-- GIVEN RECORDS follows --

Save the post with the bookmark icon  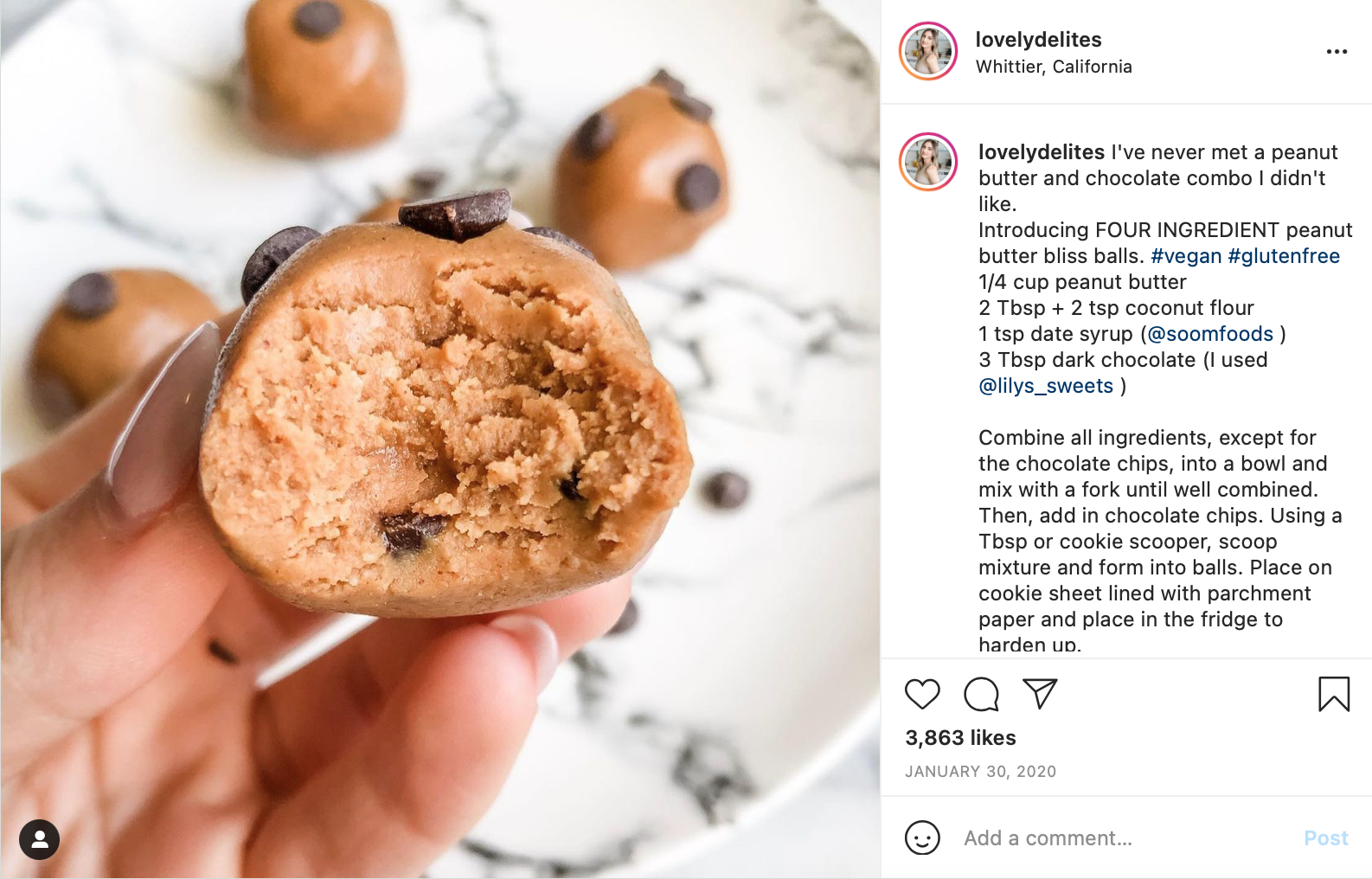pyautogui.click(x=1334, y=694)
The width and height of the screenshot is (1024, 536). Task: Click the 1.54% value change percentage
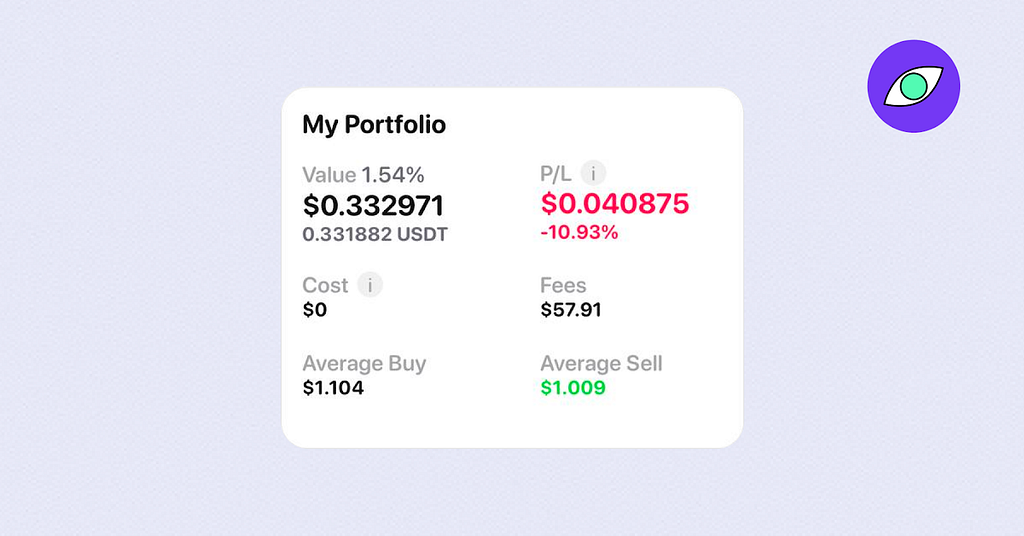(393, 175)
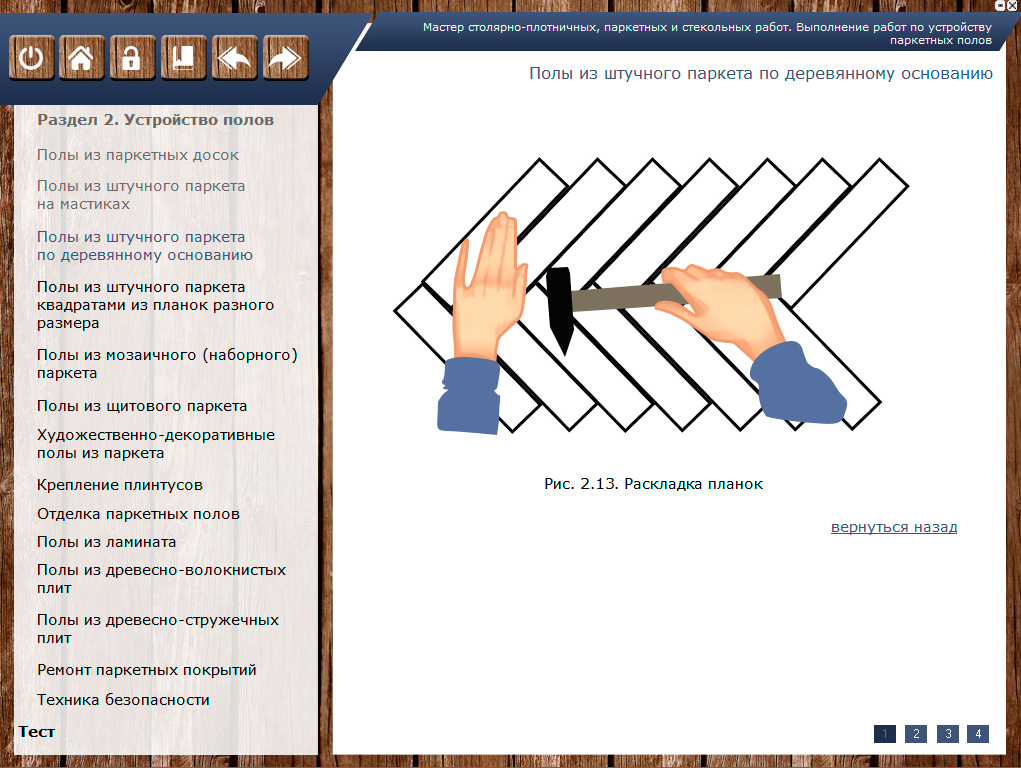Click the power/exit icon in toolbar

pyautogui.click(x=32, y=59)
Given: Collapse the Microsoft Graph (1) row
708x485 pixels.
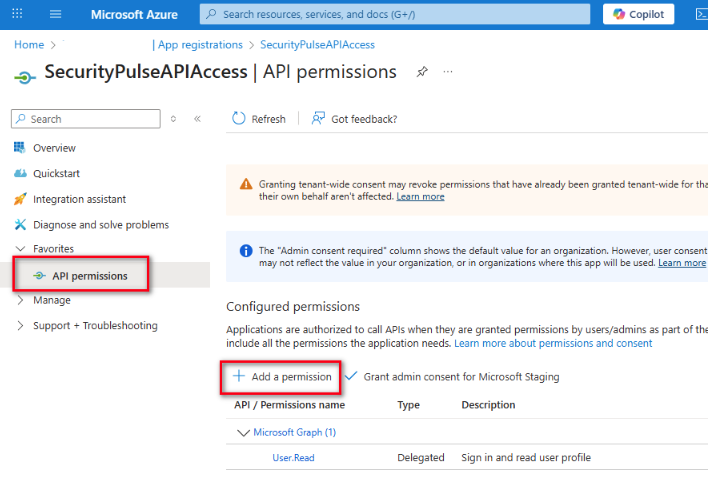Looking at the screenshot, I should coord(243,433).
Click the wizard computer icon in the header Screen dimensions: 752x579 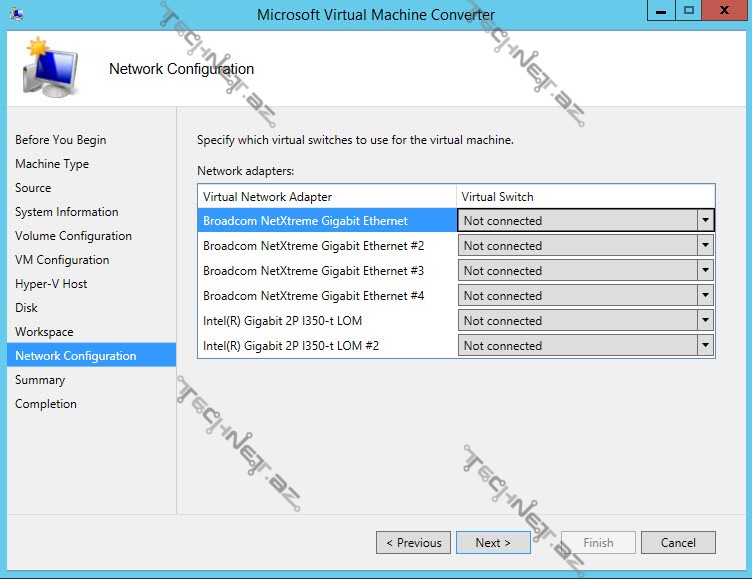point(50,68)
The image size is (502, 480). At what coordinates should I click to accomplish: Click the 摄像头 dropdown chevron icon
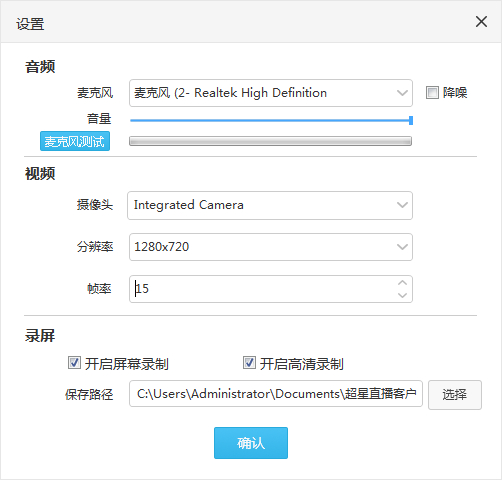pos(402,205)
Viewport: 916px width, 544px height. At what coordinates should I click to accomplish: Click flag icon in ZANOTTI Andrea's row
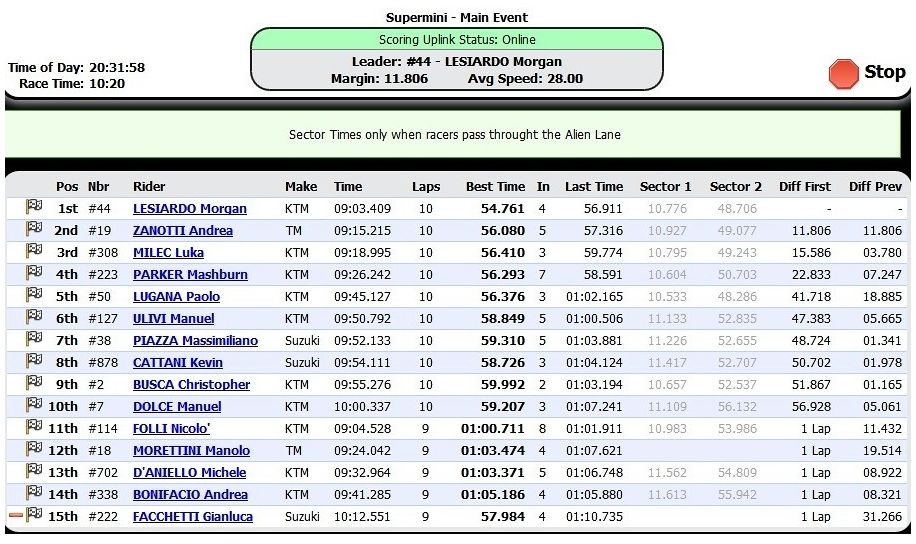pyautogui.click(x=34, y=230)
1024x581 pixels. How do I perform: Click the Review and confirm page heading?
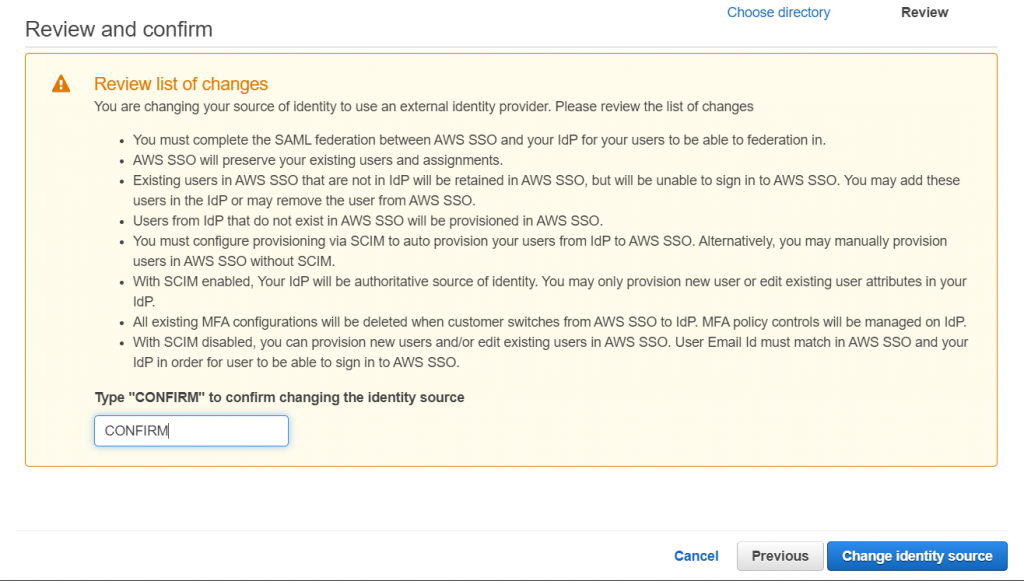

-- GIVEN RECORDS concluded --

## YOUR TASK
Omit all pictures and write out, exactly, only the lines from the line containing "The image size" through the last line of the entries above.

## RESULT FOR THIS EXERCISE
The image size is (502, 480). At what coordinates should I click to accomplish: Click the 摄像头 dropdown chevron icon
pos(402,205)
Viewport: 916px width, 544px height. At what coordinates should I click to accomplish: Click flag icon in ZANOTTI Andrea's row
pyautogui.click(x=34, y=230)
1024x581 pixels. How do I perform: Click the Review and confirm page heading?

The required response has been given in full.